In our containerized waste services, we collect drums, pails, boxes, and other containers of hazardous and non-hazardous waste materials from our customers. Typical wastes from vehicle maintenance include used antifreeze, used oil filters, waste paint, and used absorbent material. Typical wastes from manufacturing operations include waste paint and solvents, oily water wastes, used absorbents, discarded fluorescent lighting tubes and spent batteries. We endeavor to find the lowest burden regulatory approach for managing each of these materials for our clients. In some cases, we can develop lower burden alternatives based on recycling materials for component recovery, such as with oil filters, or by following the less onerous universal waste regulations, such as with fluorescent tubes and waste paint. In other cases, the hazardous waste regulations may apply, in which case we assist customers with the complete hazardous waste disposal process, including performing analysis to characterize their waste, preparing manifests and drum labels, and selecting the appropriate destination facility. As part of our full-service approach, we visit our customers periodically to check their inventory of used or waste materials and remove full containers as appropriate. Because there are statutory limits on the amount of time that customers can store these waste materials, these service visits are valuable to help customers stay in compliance. To the extent that we can coordinate these service visits together with a regularly scheduled parts cleaning service, we are able to perform both tasks during the same visit, with the same truck and service employee.
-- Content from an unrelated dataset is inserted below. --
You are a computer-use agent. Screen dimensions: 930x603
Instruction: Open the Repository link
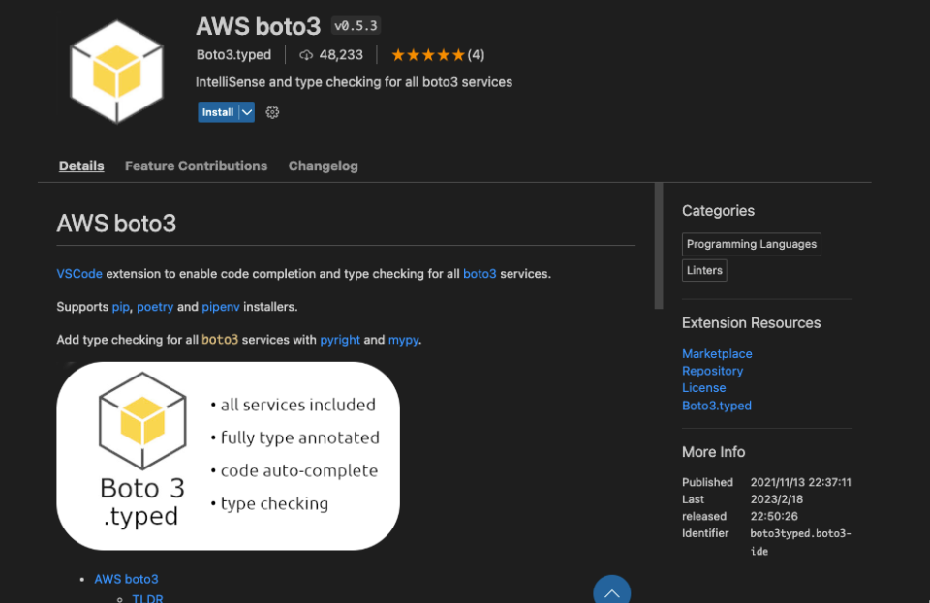(x=712, y=371)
In a majority of our branch locations, we provide vacuum truck services for the removal of mixtures of oil, water, and sediment from wastewater pretreatment devices and other sources. Many shops and plants have floor drain systems that lead to pits, sumps, or separators that are designed to separate and retain oil and dirt, but allow clear water to flow out to a municipal sewer. Periodically, these drains and collection points accumulate excess oil or sediment needing removal. Because some of the material is very thick, a specialized vacuum truck is utilized for efficient removal of the material. Our vacuum truck service includes the removal of the oil, water, and sediment so that the customer's equipment operates as intended. We also offer bulk oily water removal. These services are scheduled on a regular basis. We currently offer vacuum truck service at 60 of our branches. We believe we have the opportunity to grow this business by adding vacuum truck service to almost all of our remaining branches. We operate four commercial wastewater treatment facilities that allow us to remove oil from wastewater, treat the wastewater, and discharge it according to the standards of the applicable discharge permits.
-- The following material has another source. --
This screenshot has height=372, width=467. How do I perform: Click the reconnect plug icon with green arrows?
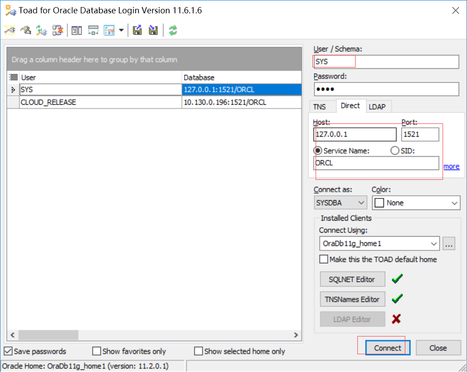point(41,30)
Through our antifreeze recycling service, we offer customers a legally-compliant method to safely manage their used antifreeze while providing a high quality, environmentally friendly, remanufactured product. We offer responsive, on-time scheduled or on-demand collection and transportation of used antifreeze to our eight antifreeze recycling facilities, where it is recycled into high quality clean antifreeze. We then sell a variety of formulations of this antifreeze to our vehicle maintenance customers.

We also offer a variety of field services to assist customers with on-site equipment cleaning and the removal and proper management of various types of waste. Typical projects include lab pack services, soil remediation services, the cleaning of above ground storage tanks, sumps, separators, ship-to-shore fluid transfers, and other environmental remediation services. We typically serve as a contractor and engage contract labor or outsourced labor to provide our field services.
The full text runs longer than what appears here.